Using the entries below, show all lines with the string "chevron".
......
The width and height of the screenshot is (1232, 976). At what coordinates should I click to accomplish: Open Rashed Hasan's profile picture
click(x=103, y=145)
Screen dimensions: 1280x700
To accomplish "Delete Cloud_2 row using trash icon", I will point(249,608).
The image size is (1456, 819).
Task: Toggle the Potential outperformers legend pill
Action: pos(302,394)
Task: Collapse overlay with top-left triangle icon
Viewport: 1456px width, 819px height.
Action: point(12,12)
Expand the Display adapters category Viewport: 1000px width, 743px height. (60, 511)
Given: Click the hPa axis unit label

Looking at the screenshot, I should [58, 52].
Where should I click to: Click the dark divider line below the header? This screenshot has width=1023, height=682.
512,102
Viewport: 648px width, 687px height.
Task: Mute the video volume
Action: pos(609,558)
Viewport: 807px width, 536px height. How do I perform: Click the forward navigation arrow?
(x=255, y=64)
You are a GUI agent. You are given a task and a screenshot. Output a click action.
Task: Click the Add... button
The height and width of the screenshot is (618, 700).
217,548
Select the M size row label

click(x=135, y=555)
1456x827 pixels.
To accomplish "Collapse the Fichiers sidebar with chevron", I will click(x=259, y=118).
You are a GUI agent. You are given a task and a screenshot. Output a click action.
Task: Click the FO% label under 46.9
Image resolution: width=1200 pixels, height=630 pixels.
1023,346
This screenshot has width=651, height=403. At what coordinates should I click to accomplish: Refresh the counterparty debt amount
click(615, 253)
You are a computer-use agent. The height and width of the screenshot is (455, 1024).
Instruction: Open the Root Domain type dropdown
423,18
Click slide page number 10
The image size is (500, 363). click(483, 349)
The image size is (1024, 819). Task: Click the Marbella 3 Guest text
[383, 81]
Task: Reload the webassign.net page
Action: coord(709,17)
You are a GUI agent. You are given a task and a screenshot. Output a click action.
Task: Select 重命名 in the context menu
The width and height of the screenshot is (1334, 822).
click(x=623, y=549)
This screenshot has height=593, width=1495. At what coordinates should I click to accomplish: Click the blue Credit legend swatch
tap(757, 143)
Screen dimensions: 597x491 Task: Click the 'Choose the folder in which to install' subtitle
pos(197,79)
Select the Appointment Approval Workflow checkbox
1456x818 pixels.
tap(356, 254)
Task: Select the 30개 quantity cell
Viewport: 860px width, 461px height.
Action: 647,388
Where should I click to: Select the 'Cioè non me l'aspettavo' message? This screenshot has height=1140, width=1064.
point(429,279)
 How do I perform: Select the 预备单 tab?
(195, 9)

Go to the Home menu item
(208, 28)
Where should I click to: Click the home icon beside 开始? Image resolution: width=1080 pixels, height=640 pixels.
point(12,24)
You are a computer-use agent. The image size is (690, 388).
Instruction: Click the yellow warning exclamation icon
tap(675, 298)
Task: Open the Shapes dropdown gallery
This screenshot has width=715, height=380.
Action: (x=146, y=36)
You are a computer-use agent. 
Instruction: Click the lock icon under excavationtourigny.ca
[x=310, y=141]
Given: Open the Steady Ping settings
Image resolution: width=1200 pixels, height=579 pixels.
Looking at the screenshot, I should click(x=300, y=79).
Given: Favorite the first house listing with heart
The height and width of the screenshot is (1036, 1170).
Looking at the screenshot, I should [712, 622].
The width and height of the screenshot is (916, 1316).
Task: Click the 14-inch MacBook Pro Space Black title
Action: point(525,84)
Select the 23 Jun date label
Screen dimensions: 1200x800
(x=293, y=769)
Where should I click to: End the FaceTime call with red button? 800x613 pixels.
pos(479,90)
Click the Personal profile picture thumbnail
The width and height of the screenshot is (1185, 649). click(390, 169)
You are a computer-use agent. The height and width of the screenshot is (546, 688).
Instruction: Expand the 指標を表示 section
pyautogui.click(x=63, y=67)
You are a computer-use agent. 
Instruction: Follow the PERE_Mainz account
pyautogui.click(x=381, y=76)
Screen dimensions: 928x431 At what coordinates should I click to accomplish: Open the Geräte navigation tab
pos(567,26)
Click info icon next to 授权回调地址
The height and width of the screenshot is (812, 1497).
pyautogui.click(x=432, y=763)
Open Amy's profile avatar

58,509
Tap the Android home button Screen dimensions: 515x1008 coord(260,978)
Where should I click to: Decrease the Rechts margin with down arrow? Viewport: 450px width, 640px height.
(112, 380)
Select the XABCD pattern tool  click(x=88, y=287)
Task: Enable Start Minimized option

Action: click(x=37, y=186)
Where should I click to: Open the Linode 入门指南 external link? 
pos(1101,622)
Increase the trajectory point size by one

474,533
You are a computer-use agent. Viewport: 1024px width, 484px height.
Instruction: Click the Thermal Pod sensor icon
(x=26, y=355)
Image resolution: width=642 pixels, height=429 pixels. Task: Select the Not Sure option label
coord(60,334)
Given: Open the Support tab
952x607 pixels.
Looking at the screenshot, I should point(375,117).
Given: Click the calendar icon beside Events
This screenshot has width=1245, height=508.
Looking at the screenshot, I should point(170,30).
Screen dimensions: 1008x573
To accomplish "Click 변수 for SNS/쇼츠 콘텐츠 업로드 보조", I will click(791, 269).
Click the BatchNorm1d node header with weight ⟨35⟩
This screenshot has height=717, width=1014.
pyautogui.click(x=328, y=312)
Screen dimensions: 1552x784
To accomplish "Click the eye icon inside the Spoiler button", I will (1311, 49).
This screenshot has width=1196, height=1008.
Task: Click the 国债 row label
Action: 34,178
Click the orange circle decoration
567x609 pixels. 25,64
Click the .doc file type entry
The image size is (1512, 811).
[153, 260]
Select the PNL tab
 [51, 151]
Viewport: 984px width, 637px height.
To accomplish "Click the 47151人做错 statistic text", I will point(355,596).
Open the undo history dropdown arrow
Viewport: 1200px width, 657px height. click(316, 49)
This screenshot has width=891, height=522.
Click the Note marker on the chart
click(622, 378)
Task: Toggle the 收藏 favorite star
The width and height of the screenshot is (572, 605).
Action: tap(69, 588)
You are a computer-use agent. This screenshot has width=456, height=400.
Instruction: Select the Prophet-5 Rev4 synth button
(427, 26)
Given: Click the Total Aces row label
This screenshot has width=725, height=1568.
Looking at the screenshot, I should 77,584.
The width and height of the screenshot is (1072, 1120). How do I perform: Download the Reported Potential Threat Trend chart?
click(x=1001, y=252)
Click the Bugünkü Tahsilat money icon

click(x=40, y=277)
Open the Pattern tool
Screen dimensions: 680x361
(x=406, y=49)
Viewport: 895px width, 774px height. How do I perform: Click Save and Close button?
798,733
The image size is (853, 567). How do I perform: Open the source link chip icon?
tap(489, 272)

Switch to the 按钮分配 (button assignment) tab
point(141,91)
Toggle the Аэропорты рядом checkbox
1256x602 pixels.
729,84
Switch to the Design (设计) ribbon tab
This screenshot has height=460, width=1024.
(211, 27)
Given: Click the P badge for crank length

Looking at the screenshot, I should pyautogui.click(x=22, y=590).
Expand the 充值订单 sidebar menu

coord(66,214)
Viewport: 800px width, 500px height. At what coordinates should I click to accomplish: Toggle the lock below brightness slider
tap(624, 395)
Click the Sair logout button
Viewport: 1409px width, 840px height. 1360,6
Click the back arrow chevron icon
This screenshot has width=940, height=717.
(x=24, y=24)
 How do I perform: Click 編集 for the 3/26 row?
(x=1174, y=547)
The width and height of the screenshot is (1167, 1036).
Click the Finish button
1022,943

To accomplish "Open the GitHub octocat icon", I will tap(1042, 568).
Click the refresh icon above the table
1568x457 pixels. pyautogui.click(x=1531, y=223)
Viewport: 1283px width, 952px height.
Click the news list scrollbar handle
......
- RESPONSE FOR THIS EXERCISE
To accomplish "Collapse the Fichiers sidebar with chevron", I will click(x=259, y=118).
Click the back arrow chevron icon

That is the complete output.